■ **Directive a**
In the post about the Lauridsen choral piece below, rewrite everything from "Like other vocal" down to "by Morten Lauridsen.", replacing "spring" with "fall".

■ **Quoted text**
Sure on This Shining Night

Like other vocal groups across North America, the Chamber Choir of Grand Rapids is getting ready for a concert in the spring. We’ll present it on April 28 at the First United Methodist Church in Grand Rapids. Among the lovely and challenging songs we rehearse each week is “Sure on This Shining Night” by Morten Lauridsen.

Starry Night Over the Rhone oil painting by Vincent Van Gogh

Starry Night Over the Rhone (1888), oil painting by Vincent van Gogh , Public domain, via Wikimedia Commons

Along with “O Magnum Mysterium,” discussed in a previous post, Lauridsen’s setting of “Sure on This Shining Night” is one of my favorite choral pieces. I’m particularly fond of a recording by The Singers, conducted by Matthew Culloton, with the composer at the piano. Be sure to listen for the continual ebb and flow in Lauridsen’s piano accompaniment as he employs rubato to give expressive shape to the melodic line. This reflects his indebtedness to great American Broadway composers such as Jerome Kern and Richard Rogers, a link Lauridsen emphasizes in his video about this piece.

Starmade Shadows

Like memorable tunes from Broadway musicals, Lauridsen’s lyrical setting mixes weeping with wonder, loneliness with acceptance, longing with consolation. The text calls for such colors (I’ve inserted numbers to indicate sections in Lauridsen’s setting):

(1) Sure on this shining night
Of starmade shadows round,
Kindness must watch for me
This side the ground.

(2) The late year lies down the north.
All is healed, all is health.
High summer holds the earth.
            Hearts all whole.

(3) Sure on this shining night I weep for wonder wandering far alone
Of shadows on the stars.

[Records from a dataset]
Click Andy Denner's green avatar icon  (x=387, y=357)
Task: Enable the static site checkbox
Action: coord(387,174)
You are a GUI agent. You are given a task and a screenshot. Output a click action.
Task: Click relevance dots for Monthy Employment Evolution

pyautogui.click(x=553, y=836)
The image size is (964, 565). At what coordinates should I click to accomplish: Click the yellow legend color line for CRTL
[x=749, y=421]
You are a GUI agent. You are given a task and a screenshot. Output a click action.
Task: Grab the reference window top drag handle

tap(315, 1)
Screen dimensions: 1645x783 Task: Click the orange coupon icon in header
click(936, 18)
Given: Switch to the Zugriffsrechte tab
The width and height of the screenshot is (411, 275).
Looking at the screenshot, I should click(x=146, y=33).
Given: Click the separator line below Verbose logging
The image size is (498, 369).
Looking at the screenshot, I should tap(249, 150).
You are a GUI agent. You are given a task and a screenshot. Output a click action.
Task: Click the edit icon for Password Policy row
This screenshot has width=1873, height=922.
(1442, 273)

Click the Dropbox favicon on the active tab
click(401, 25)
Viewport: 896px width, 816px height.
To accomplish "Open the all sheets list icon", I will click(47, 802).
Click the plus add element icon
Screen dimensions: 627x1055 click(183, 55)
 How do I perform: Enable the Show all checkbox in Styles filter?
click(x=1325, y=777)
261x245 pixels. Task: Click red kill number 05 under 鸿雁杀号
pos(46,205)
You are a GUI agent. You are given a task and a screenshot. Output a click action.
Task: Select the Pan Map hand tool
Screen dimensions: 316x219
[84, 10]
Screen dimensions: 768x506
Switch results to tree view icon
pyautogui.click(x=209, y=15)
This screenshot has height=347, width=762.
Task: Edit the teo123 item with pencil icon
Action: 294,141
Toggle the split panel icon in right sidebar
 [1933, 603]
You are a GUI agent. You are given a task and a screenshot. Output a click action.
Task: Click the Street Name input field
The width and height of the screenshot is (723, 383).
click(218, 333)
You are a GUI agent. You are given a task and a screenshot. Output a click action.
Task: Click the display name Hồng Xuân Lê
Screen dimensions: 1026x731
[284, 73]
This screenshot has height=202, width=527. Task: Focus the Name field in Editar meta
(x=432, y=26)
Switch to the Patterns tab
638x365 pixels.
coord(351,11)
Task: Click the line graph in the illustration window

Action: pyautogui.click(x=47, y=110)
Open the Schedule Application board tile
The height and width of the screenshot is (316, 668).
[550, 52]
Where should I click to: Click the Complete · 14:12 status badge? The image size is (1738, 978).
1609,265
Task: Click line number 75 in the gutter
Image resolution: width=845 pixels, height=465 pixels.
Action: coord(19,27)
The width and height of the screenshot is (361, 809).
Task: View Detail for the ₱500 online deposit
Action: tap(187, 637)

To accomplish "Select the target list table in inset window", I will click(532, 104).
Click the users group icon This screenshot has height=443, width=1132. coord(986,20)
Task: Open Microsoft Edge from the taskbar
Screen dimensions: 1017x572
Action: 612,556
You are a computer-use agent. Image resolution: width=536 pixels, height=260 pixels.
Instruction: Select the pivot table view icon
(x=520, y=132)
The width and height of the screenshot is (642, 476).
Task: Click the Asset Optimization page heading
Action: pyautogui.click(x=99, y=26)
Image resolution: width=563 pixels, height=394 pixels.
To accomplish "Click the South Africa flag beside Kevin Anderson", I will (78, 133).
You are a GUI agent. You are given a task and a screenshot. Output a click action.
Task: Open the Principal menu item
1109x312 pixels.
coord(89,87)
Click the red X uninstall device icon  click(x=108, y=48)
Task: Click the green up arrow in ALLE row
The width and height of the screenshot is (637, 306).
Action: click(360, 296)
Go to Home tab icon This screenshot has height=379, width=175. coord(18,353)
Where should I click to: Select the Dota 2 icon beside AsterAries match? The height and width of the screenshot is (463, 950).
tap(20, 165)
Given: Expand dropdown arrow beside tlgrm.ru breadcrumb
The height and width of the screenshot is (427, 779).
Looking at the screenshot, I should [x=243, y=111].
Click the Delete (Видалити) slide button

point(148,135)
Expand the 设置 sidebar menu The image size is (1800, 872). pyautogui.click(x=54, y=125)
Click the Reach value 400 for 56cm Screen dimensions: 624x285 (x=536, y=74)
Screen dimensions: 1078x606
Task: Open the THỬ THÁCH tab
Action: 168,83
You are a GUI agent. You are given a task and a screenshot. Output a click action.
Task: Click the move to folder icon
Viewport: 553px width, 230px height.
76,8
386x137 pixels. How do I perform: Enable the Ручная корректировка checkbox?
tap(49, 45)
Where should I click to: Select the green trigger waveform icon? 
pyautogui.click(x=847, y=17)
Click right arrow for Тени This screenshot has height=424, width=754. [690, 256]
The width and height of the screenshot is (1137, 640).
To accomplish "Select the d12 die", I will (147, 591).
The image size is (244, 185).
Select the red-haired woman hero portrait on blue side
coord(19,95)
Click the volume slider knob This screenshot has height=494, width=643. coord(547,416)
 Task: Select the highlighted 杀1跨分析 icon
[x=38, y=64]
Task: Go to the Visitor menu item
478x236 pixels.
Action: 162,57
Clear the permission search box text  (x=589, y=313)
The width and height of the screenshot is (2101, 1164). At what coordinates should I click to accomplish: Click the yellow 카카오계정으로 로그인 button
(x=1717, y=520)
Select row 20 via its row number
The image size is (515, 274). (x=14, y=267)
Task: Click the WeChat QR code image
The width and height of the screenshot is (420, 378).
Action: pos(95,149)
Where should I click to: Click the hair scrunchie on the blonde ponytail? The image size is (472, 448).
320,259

■ **Directive b**
Give everything in the entries from the line containing "Click the red" down to the line containing "Expand the 设置" as a numbered list, leaving out blank lines.

■ **Exercise result a**
Like other vocal groups across North America, the Chamber Choir of Grand Rapids is getting ready for a concert in the fall. We’ll present it on April 28 at the First United Methodist Church in Grand Rapids. Among the lovely and challenging songs we rehearse each week is “Sure on This Shining Night” by Morten Lauridsen.

■ **Exercise result b**
1. Click the red X uninstall device icon  click(x=108, y=48)
2. Task: Click the green up arrow in ALLE row
3. The width and height of the screenshot is (637, 306).
4. Action: click(360, 296)
5. Go to Home tab icon This screenshot has height=379, width=175. coord(18,353)
6. Where should I click to: Select the Dota 2 icon beside AsterAries match? The height and width of the screenshot is (463, 950).
7. tap(20, 165)
8. Given: Expand dropdown arrow beside tlgrm.ru breadcrumb
9. The height and width of the screenshot is (427, 779).
10. Looking at the screenshot, I should [x=243, y=111].
11. Click the Delete (Видалити) slide button
12. point(148,135)
13. Expand the 设置 sidebar menu The image size is (1800, 872). pyautogui.click(x=54, y=125)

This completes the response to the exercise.